The real problem is, without a careful design, anyone with very few coins could fake a better chain (a chain has a better score) that switches long ago, with very little effort. In PoW, this is impossible; but in PoS, this is possible. We have some discussion on this topic in section 4.1.2, 4.1.3, and 4.4.4. Hope they help.

If some bad guys control a lot of peers, new peers and temporarily offline peers will not be able to distinguish solely by block chain data. They have to continuously confirm with some "famous" nodes, and those nodes together become the "center" of the network.

The beauty of Bitcoin (or PoW) and LibreFortune is, peers can make sure which is the real main chain solely by block chain data. They do not trust peers, they download data from other peers, validate by themselves, and then make their own decision, whenever they are new peers, or temporarily offline ones.

I do not think the first two statements are true and I'm pretty sure - as I pointed out - that the last statement holds true for POS aswell.

Temporarily offline peers and new peers will be able to tell which chain is the better chain only with blockchain data in POS. I'm not sure how exactly those scores are calculated (and it probably varies between implementations) but i'm positive that it's of absolutely no relevance from which peer it comes from. If a peer were to fetch "bad" data then it wouldn't have to verify with some "famous" node. Any none evil node would be enough.
If you're talking about the initial sync mostly happening from well known peers...well...you're gonna need well known peers in any p2p network or how are you planning on letting peers find each other ?

[rexzhao]

........

I do not think the first two statements are true and I'm pretty sure - as I pointed out - that the last statement holds true for POS aswell.
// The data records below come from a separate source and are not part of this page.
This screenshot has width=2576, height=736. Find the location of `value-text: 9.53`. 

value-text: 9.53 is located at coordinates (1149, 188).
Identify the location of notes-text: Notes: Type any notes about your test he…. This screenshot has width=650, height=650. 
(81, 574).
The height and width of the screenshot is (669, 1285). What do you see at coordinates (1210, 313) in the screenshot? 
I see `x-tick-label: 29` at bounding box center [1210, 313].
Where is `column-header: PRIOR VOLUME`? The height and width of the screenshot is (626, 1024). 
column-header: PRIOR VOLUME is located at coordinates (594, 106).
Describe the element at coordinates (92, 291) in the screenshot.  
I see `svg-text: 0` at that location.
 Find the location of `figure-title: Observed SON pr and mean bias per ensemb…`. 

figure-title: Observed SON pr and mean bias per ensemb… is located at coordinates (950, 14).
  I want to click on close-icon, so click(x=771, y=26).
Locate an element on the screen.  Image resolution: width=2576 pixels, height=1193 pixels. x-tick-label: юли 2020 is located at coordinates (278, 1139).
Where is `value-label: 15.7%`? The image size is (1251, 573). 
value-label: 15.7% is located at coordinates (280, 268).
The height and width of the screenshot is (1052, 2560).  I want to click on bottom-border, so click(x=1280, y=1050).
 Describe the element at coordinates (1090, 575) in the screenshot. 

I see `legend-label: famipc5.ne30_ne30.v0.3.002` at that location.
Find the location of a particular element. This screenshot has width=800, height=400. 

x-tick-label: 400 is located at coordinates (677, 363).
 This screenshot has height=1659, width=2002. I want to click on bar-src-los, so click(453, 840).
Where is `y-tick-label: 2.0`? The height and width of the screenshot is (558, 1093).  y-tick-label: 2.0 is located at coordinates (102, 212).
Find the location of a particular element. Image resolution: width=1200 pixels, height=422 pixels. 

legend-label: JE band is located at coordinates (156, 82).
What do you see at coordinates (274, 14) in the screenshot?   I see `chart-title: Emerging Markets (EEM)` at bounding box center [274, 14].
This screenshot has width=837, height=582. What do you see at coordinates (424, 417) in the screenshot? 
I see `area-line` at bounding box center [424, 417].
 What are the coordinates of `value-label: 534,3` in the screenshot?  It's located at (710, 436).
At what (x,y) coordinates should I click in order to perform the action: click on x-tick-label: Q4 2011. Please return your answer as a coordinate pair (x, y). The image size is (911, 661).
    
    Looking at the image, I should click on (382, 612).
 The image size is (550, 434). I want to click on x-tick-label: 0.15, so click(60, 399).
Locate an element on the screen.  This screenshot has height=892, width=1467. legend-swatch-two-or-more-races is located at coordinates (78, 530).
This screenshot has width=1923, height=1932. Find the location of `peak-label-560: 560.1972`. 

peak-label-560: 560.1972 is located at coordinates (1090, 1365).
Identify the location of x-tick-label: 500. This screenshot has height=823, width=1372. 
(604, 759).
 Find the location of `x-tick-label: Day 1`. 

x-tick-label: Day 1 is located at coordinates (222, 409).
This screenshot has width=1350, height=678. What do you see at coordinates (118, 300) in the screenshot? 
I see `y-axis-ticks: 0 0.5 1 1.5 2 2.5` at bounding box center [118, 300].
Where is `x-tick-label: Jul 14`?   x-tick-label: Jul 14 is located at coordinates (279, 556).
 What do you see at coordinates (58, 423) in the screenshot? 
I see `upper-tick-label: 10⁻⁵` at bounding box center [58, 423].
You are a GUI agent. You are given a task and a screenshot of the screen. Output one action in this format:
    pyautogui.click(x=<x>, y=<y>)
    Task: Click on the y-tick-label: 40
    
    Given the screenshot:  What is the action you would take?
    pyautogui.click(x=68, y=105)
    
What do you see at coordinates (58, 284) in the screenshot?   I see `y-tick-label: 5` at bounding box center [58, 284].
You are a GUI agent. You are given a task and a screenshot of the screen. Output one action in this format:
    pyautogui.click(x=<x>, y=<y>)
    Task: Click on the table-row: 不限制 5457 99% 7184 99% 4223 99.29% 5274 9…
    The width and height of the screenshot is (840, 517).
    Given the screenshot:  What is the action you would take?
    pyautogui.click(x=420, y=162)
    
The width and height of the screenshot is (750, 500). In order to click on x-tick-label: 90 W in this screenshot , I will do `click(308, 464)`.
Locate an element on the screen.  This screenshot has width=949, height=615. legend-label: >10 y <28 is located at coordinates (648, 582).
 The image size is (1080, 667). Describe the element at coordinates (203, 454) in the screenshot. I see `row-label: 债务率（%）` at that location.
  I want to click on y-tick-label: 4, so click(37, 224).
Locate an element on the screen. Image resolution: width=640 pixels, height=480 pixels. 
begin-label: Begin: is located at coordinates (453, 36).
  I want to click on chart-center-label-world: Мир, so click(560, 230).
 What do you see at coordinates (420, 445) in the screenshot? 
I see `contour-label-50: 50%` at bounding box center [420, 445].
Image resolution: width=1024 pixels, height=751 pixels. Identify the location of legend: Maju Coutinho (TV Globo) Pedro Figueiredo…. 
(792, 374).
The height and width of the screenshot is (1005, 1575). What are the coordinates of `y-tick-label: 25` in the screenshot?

Temporarily offline peers and new peers will be able to tell which chain is the better chain only with blockchain data in POS. I'm not sure how exactly those scores are calculated (and it probably varies between implementations) but i'm positive that it's of absolutely no relevance from which peer it comes from. If a peer were to fetch "bad" data then it wouldn't have to verify with some "famous" node. Any none evil node would be enough.
If you're talking about the initial sync mostly happening from well known peers...well...you're gonna need well known peers in any p2p network or how are you planning on letting peers find each other ?

Guess I have to say things are not that optimistic in PoS. I might give you an example of attacking an ill formed PoS design for illustration purpose in the near future.

One question you might think right now is: Why PeerCoin needs to broadcast checkpoint regularly? Why NXT have that kind of restriction while Bitcoin does not?

[patmast3r]

Guess I have to say things are not that optimistic in PoS. I might give you an example of attacking an ill formed PoS design for illustration purpose in the near future.

That would be great!

One question you might think right now is: Why PeerCoin needs to broadcast checkpoint regularly? Why NXT have that kind of restriction while Bitcoin does not?

I'm not saying NXT and similar systems don't need those restrictions. I'm saying I don't see the problem with having those restrictions and how it's supposed to lead to centralization.